(Problem statement): Since only the words are wanted, reproduce every entry exactly and leave the images behind.

(Dataset entries)
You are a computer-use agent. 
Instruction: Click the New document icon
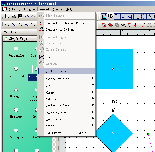pos(7,16)
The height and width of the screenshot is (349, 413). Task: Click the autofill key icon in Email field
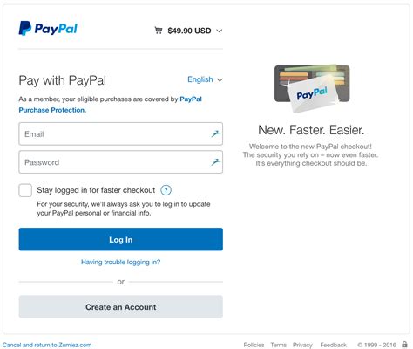(215, 133)
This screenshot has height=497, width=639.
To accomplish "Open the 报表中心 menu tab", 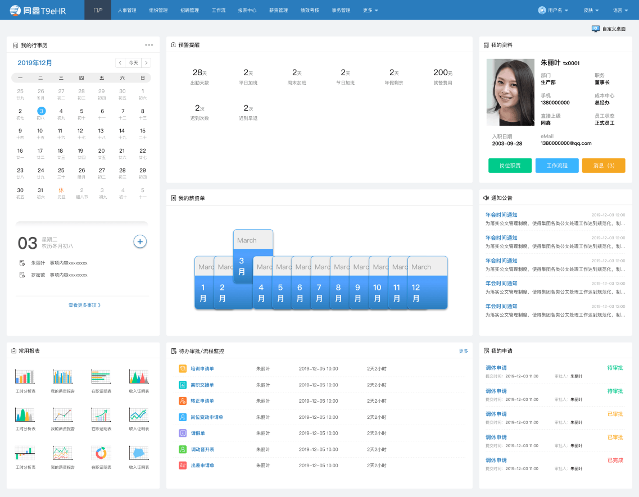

(Answer to the exercise):
You are a computer-use agent. 
Instruction: Click the New document icon
pos(7,16)
The height and width of the screenshot is (349, 413). Task: Click the autofill key icon in Email field
(215, 133)
This screenshot has height=497, width=639.
To accomplish "Open the 报表中心 menu tab", 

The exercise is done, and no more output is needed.